**Your assignment:**
Quote the records exactly, starting at the first line and stopping after the line with "Screen dimensions: 489x172"; skip the pictures.

**Dataset entries:**
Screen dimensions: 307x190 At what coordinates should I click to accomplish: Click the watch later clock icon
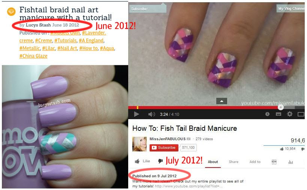[x=267, y=114]
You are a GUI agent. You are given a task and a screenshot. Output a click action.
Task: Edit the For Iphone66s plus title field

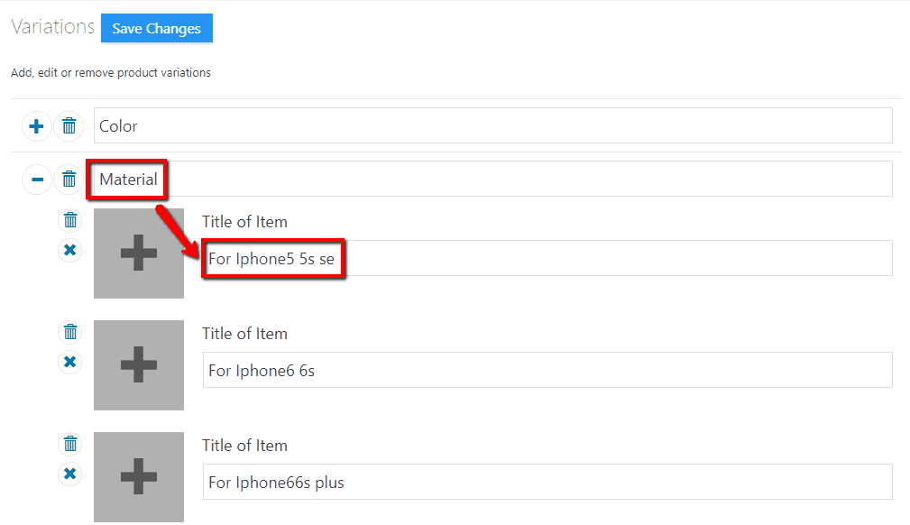pyautogui.click(x=547, y=482)
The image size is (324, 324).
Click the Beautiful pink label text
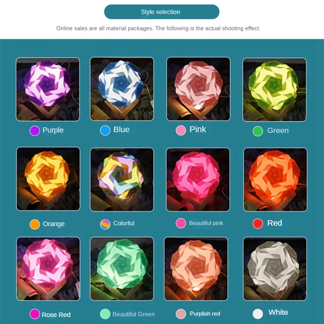coord(206,223)
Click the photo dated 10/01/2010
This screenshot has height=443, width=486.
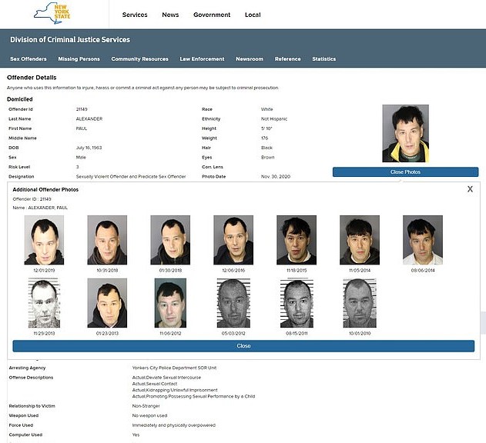click(360, 303)
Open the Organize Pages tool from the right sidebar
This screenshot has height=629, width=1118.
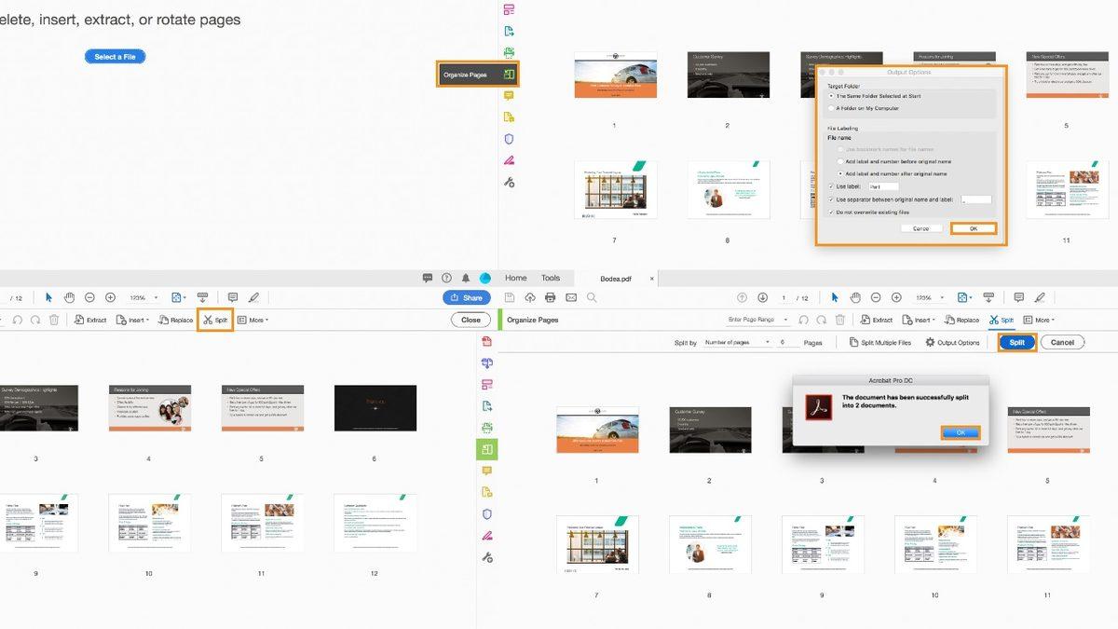point(485,449)
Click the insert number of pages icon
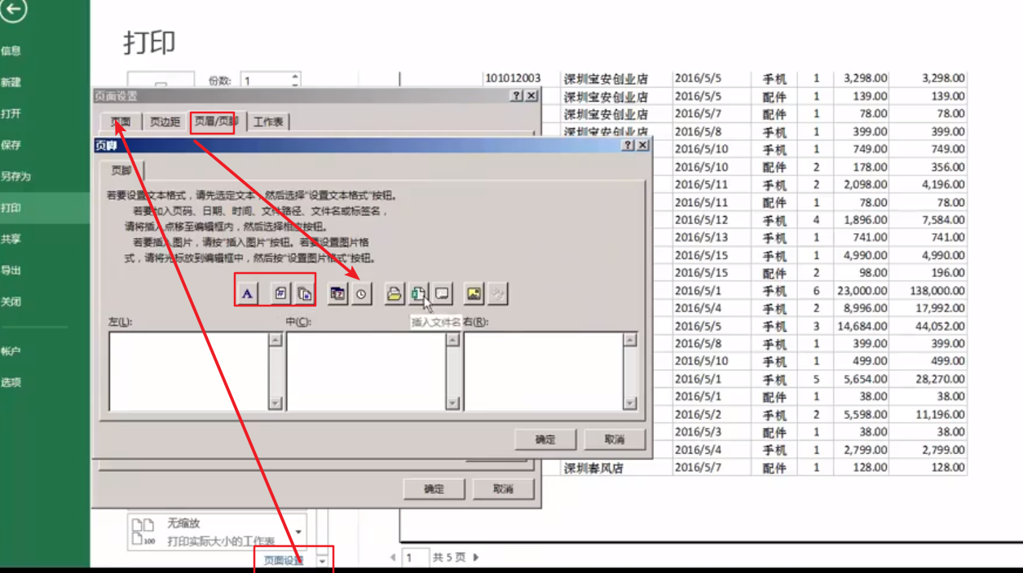 click(304, 293)
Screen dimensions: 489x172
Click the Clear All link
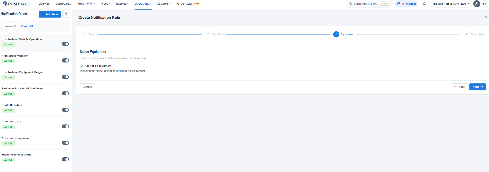tap(27, 26)
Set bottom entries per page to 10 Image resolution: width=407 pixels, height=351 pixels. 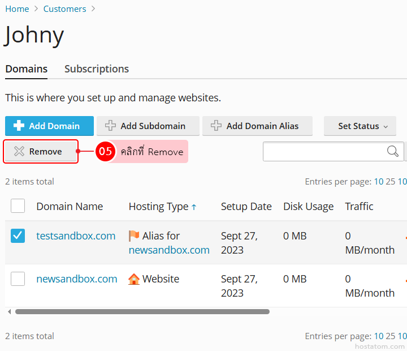tap(378, 336)
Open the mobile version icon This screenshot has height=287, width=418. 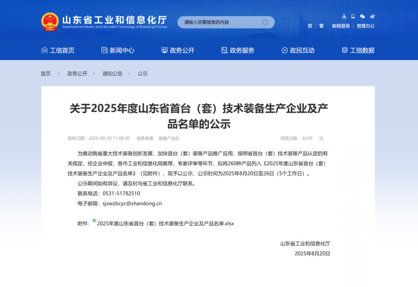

**Answer below:**
Screen dimensions: 307x190 At what coordinates should I click to accomplish: Click the watch later clock icon
[x=267, y=114]
You are a GUI agent. You are given a task and a screenshot. Output a click action.
Task: Edit the For Iphone66s plus title field

pyautogui.click(x=547, y=482)
The image size is (324, 324).
Click the Beautiful pink label text
coord(206,223)
Click the photo dated 10/01/2010
This screenshot has height=443, width=486.
click(360, 303)
Open the Organize Pages tool from the right sidebar
This screenshot has height=629, width=1118.
point(485,449)
Click the insert number of pages icon
 click(304, 293)
Screen dimensions: 489x172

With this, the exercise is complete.